The Cosbys were the Obamas before the Obamas were the Obamas.
  • The Cosbys were the Obamas before the Obamas were the Obamas.

In the Chicago-based show, Noth’s character, Cook County state’s attorney, wants to be Illinois' governor. (As though Rod Blagojevich wasn’t enough to deter one from seeking the position.) He’s jockeying for a keynote speaker slot at the next Democratic National Convention, with party strategist Donna Brazile playing herself and Alan Cumming overplaying his part as Noth’s adviser. After a fair amount of back-and-forth, Cumming is optimistic that his client will get his close-up “in Charlotte.”

That sound you hear is local politicians and the Charlotte Chamber of Commerce exultantly exhaling at the mention of their city, which has gained popularity among celebrities, both fictional and political, because of the DNC. During CIAA tournament festivities, six months before the convention, Michelle Obama brought her “Let’s Move!” campaign to the arena where her husband will be re-nominated and a former Cosby kid visited with tournament volunteers.

Before President Obama moved his family into the White House — the people’s house — and Michelle, Malia, Sasha, grandmom Marian and Bo the dog became America's family, the Huxtables were the closest well-to-do, educated equivalent. The top-rated “Cosby Show” brought the fictional family into living rooms all over the country and made Cliff, Clair and their kids everyone’s idealized black neighbors. Their youngest daughter, Rudy, soon became a fan favorite.

“Both families did a lot to change the social consciousness,” Keshia Knight Pulliam, who played Rudy, told me.

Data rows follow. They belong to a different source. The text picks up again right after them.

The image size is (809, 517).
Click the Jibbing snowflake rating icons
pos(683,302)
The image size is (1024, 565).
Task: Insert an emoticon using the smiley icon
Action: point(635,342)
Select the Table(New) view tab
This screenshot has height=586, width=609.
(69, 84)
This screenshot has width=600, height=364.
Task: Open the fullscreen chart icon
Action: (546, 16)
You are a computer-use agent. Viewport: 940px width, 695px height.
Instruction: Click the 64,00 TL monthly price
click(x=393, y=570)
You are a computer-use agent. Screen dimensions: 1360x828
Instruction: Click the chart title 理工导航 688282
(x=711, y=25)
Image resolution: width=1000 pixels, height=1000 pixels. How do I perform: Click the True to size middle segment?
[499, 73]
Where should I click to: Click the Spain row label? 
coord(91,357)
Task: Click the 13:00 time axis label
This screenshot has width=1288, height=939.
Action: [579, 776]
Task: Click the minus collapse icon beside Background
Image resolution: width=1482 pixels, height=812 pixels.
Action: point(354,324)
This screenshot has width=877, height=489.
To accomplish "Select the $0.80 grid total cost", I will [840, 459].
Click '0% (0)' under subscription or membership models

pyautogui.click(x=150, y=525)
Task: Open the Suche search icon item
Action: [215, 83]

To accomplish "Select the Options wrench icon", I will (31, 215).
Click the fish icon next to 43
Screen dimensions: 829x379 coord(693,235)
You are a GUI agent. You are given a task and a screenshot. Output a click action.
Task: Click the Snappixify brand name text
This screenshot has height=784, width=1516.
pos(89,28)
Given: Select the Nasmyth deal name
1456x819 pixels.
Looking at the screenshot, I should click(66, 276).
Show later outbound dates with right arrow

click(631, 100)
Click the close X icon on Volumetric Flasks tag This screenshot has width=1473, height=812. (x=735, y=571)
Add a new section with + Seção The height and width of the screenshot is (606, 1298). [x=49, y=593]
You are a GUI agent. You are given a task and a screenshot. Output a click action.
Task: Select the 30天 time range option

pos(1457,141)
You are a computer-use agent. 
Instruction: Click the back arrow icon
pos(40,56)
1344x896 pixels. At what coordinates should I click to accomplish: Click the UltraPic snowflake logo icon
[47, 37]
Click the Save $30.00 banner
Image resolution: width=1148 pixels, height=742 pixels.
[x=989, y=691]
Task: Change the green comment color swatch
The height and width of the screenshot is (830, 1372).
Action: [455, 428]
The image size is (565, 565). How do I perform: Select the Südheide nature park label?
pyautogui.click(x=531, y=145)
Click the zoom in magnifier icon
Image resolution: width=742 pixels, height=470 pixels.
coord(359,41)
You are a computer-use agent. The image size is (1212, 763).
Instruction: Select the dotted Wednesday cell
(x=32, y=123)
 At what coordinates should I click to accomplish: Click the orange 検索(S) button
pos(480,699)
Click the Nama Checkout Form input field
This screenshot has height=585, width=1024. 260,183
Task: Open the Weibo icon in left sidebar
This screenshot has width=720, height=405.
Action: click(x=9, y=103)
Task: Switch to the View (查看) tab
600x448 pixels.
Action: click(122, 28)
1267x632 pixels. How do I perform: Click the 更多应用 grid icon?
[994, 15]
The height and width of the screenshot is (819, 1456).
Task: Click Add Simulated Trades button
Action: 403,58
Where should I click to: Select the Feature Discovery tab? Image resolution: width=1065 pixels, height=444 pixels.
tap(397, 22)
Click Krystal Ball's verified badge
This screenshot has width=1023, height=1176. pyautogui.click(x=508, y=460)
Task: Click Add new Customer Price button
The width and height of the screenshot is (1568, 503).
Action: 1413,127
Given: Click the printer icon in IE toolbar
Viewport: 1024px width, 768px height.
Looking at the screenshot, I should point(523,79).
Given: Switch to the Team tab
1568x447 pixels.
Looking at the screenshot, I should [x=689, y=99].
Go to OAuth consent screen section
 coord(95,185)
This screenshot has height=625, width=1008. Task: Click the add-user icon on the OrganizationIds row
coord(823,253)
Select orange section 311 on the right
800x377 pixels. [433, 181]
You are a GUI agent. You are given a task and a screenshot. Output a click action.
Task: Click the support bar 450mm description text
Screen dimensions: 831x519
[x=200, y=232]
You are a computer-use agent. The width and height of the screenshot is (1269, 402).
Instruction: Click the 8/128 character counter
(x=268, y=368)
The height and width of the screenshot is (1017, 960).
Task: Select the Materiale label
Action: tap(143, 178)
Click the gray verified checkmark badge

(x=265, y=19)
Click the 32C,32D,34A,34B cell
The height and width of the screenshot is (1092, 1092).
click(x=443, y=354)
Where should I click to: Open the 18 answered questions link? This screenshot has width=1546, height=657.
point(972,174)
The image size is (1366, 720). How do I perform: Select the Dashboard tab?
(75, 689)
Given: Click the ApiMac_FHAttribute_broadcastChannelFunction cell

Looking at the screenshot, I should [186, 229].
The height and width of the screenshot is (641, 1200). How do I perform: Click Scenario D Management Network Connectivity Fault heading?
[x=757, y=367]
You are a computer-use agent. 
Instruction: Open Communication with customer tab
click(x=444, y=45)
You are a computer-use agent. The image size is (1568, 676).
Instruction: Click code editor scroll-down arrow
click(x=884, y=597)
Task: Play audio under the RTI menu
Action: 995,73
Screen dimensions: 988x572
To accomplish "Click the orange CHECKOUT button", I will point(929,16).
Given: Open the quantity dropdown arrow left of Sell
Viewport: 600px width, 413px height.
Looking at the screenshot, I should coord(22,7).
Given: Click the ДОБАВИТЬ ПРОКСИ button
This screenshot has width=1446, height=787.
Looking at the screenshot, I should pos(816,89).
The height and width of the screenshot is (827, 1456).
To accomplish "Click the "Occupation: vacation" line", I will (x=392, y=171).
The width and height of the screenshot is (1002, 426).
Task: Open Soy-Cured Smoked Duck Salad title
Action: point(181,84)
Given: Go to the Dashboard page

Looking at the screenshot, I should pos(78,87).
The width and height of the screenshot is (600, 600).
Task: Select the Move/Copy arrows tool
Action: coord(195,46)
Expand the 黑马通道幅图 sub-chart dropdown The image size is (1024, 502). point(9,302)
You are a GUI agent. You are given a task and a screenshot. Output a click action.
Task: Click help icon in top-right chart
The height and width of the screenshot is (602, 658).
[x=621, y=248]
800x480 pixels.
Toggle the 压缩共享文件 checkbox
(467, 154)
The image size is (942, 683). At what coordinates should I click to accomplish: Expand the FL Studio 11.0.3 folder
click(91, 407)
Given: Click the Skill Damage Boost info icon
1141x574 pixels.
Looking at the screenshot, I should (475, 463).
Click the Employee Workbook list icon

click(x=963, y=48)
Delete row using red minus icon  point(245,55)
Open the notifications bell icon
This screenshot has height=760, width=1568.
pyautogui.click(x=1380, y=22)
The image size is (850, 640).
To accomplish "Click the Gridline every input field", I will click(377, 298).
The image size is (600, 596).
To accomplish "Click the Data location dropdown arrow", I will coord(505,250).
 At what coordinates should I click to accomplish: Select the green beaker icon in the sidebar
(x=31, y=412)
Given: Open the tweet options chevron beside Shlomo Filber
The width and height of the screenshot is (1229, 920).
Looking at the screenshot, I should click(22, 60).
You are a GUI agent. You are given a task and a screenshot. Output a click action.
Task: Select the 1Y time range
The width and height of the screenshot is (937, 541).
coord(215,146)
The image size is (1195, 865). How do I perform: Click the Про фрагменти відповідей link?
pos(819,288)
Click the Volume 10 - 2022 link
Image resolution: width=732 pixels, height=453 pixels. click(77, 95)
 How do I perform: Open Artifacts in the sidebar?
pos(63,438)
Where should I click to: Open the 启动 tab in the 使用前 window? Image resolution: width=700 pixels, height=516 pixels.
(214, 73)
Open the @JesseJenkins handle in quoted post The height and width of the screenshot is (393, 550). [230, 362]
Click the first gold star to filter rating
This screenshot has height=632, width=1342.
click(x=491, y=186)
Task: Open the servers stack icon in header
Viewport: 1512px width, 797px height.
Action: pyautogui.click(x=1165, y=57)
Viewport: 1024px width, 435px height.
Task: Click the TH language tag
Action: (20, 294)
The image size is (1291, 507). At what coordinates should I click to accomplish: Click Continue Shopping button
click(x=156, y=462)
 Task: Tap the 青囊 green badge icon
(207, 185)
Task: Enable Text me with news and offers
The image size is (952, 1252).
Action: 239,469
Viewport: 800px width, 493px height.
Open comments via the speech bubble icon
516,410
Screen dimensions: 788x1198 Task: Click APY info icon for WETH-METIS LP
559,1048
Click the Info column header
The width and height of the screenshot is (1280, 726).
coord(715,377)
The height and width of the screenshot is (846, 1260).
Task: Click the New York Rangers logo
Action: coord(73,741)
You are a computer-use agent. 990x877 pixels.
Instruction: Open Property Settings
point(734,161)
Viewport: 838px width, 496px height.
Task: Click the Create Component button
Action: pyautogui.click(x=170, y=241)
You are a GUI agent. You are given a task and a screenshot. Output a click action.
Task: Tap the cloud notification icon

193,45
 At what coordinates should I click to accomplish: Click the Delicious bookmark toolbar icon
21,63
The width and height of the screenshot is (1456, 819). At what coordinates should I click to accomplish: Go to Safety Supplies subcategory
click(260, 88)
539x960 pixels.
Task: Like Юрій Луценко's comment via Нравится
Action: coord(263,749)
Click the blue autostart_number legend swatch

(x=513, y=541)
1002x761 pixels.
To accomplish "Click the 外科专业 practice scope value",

The Cosbys affected “how the country sees the racial landscape.” The actress was pumping up the energy and posing for pictures with Obama volunteers at Organizing for America’s Charlotte field office on Elizabeth Avenue during the CIAA. The graduate of Spelman, the prestigious historically black college in Atlanta, joined student leaders in town for the tournament for a round table and was scheduled for an evening campaign event co-sponsored by Gen 44, the under-40 fundraising program of Obama for America.

Susan Proctor of Cotswold, who has been making phone calls for Obama, said she came to visit Pulliam "to be part of the energy.” “I remember her when she was ‘Rudy’ on 'The Cosby Show.’ She’s not much bigger now.”


Mary C. Curtis, an award-winning Charlotte, N.C.-based journalist, is a contributor to The Washington Post's “She the People” blog, The Root, NPR and the Nieman Watchdog blog. Her “Keeping It Positive” segment airs Wednesdays at 7:10 a.m. on Fox News Rising Charlotte, and she was national correspondent for Politics Daily. Follow her on Twitter.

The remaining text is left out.